* THE RECORDS:
----------------------------------------

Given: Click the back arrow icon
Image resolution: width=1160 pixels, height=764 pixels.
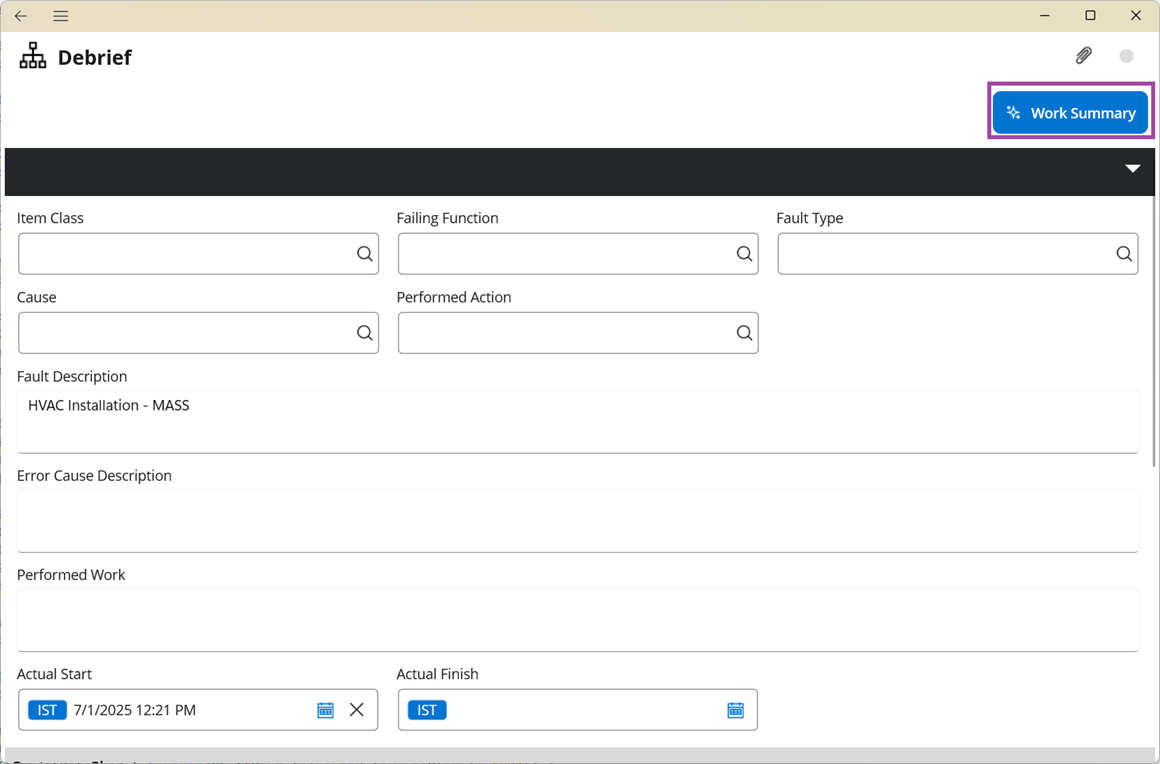Looking at the screenshot, I should point(21,16).
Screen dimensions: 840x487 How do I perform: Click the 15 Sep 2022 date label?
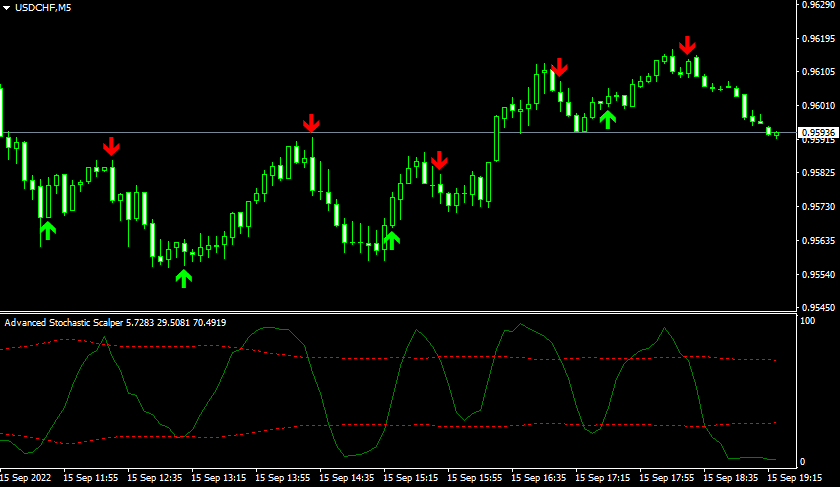tap(27, 479)
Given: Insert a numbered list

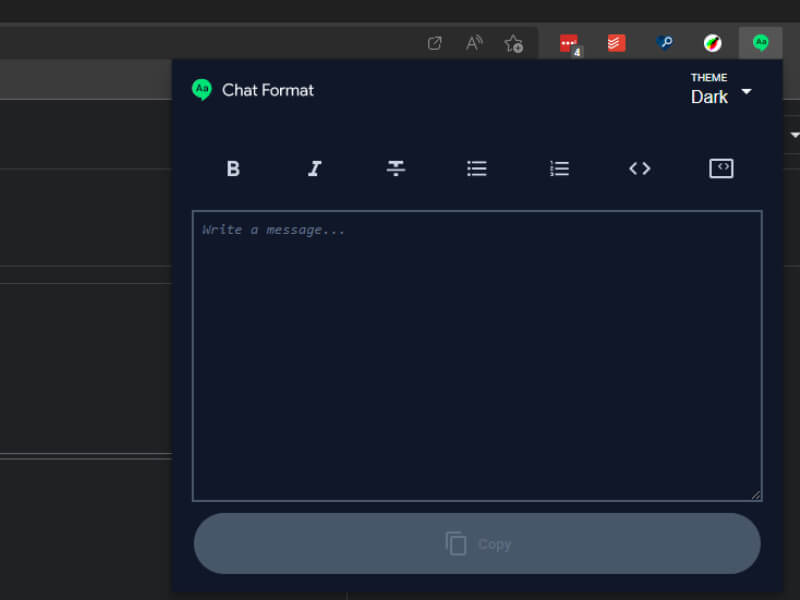Looking at the screenshot, I should [x=558, y=168].
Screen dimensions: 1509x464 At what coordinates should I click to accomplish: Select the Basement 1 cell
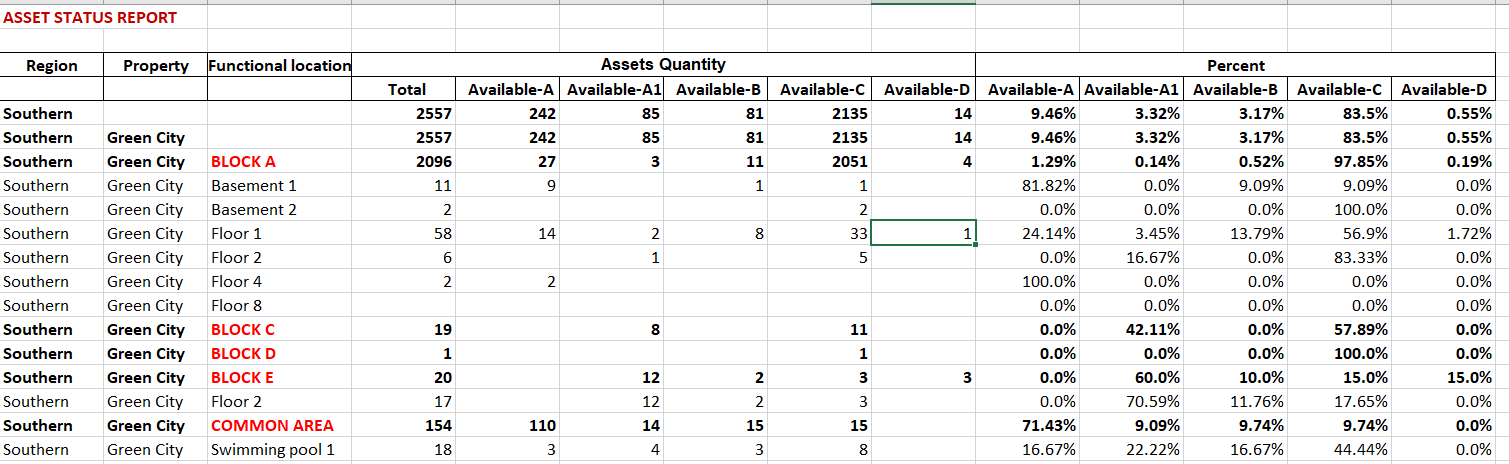pyautogui.click(x=254, y=186)
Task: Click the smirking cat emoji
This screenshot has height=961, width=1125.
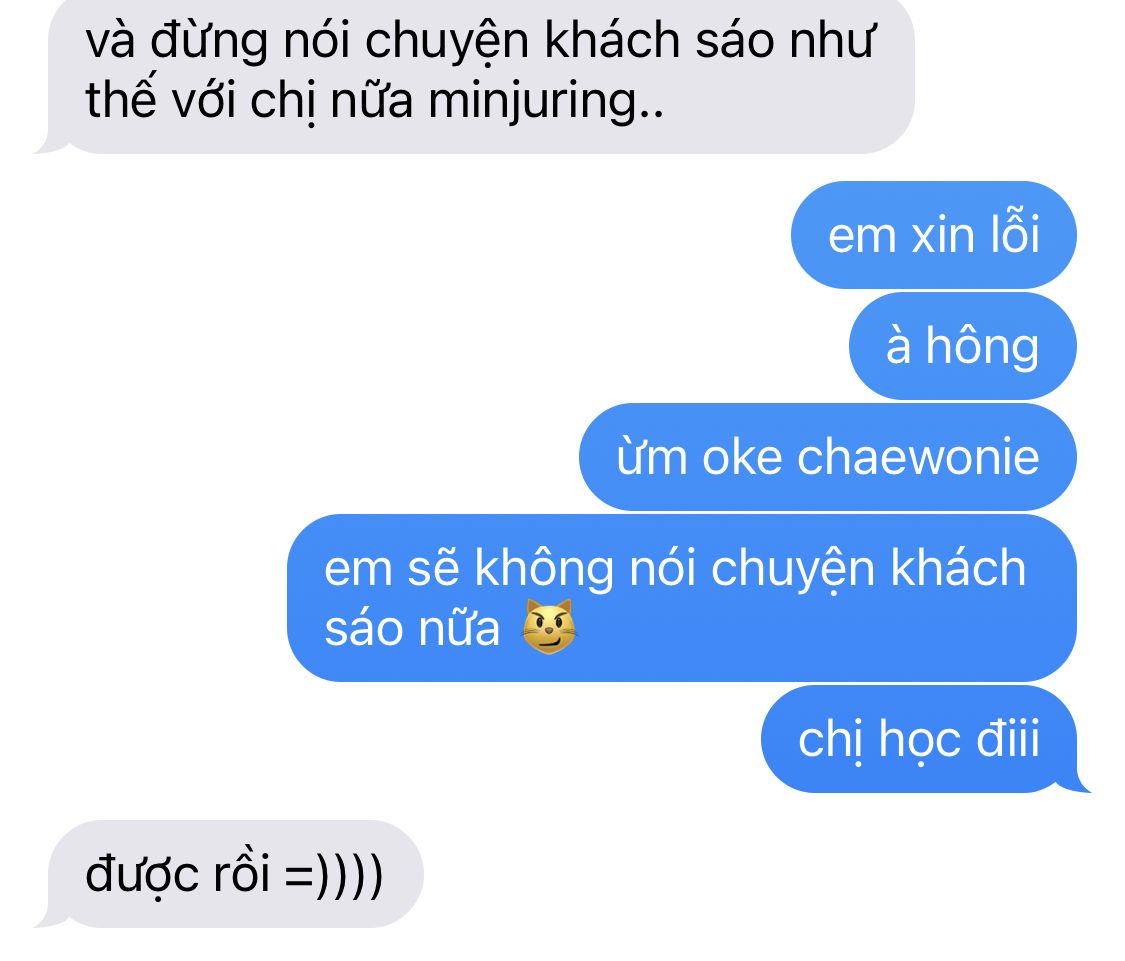Action: [549, 627]
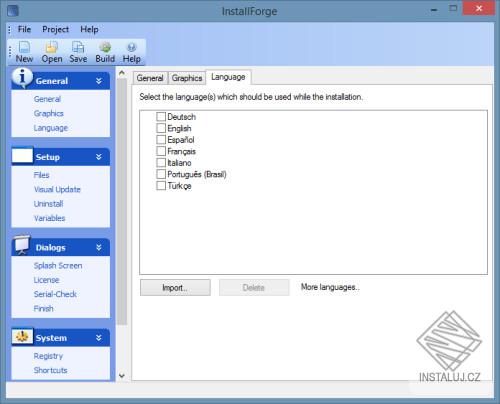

----------------------------------------

* WORK ITEM: Once the pictures are set aside, give the rest of the listing again exactly.

* EXERCISE ANSWER:
Given: Click the back arrow icon
Image resolution: width=1160 pixels, height=764 pixels.
Looking at the screenshot, I should point(21,16).
Screen dimensions: 840x487 How do I perform: Click the 15 Sep 2022 date label?
tap(27, 479)
Given: Insert a numbered list

Looking at the screenshot, I should [x=558, y=168].
Screen dimensions: 1509x464 At what coordinates should I click to accomplish: Select the Basement 1 cell
pyautogui.click(x=254, y=186)
Task: Click the smirking cat emoji
This screenshot has height=961, width=1125.
Action: [549, 627]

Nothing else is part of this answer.